I would like to add something to the Contender, so I did this:

c = Count('vote', vote__week__date_start = "2011-01-03")
contenders = Contender.objects.all().annotate(vote_count=c).order_by('-vote_count')
contenders[0].vote_count

the problem is that when I add a vote with another Week (that has diferent date_start) the .vote_count value is changes and thus it seems like the extra parameters I pass to the Count object does not matter.

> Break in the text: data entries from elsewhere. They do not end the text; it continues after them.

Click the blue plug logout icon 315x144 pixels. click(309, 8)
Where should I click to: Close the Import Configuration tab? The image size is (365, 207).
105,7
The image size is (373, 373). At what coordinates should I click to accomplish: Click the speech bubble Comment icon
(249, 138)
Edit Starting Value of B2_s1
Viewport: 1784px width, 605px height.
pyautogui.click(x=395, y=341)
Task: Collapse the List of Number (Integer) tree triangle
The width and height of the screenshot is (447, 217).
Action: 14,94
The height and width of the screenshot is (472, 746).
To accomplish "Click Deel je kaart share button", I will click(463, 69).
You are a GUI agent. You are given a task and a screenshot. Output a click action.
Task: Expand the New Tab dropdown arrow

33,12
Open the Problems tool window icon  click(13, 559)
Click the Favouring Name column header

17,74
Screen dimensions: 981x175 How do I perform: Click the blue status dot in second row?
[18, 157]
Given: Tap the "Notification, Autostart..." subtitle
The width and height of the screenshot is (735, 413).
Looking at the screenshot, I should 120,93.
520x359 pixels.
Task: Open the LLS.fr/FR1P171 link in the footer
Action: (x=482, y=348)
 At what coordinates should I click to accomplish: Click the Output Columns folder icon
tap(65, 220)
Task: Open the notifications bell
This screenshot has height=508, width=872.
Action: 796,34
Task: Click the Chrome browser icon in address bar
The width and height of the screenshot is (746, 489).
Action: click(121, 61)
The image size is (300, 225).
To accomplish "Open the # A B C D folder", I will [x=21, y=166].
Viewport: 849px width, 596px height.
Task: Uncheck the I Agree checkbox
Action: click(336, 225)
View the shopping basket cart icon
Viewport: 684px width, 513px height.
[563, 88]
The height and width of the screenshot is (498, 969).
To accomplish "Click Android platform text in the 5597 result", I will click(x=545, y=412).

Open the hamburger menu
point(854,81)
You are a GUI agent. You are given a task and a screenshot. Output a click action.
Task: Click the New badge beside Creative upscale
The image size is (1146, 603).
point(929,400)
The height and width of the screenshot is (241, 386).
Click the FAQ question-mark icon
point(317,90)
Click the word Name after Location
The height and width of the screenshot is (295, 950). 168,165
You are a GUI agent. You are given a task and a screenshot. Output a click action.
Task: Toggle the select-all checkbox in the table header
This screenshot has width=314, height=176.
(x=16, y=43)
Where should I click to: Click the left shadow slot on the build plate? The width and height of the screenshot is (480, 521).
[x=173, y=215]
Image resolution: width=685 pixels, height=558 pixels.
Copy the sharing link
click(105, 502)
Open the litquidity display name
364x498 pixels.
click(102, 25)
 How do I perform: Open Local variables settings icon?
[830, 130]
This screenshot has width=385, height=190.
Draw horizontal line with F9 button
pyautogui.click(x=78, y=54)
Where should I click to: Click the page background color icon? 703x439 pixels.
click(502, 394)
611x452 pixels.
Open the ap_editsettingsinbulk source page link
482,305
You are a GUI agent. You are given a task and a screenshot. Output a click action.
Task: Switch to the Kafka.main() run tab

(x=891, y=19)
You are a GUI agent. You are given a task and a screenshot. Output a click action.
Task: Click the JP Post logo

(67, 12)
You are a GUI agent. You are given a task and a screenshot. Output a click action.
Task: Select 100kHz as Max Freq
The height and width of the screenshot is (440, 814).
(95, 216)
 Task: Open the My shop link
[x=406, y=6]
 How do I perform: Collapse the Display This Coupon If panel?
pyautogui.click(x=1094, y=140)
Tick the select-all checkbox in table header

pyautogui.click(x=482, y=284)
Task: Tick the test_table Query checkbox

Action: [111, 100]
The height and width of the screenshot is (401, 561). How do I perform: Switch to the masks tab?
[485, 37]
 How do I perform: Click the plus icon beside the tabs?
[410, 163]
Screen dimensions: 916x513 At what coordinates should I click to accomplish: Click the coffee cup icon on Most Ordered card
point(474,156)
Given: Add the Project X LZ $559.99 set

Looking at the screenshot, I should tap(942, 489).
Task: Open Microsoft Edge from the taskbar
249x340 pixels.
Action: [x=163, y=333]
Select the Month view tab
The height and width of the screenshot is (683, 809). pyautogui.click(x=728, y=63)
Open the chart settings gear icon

How do I do this type of annotation in the Django ORM?

Upvotes: 2

Views: 646

Answers (1)

Suor
Suor

Reputation: 3055

You could start from Vote:

votes = Vote.objects.filter(week__date_start = "2011-01-03")      \
                    .values_list('contender')                     \
                    .annotate(cnt=Count('week')).order_by('-cnt')
contender_pks = [d[0] for d in votes]
contenders_dict = Contender.objects.in_bulk(contender_pks)

contenders = []
for pk, vote_count in votes:
    contender = contenders_dict[pk]
    contender.vote_count = vote_count
    contenders.append(conteder)

Also, you can do some denormalization - add

class VoteCount(models.Model):
   contender = models.ForeignKey(Contender)
   week = models.ForeignKey(Week)
   count = models.IntegerField(default=0)

and count votes in it (overriding Vote.save() or using post_save signal), then you will just do:

VoteCount.objects.filter(week__date_start = "2011-01-03") \
                 .select_related('contender')             \
                 .order_by('-count')

It will be much more efficient performancewise if you do such statistics often.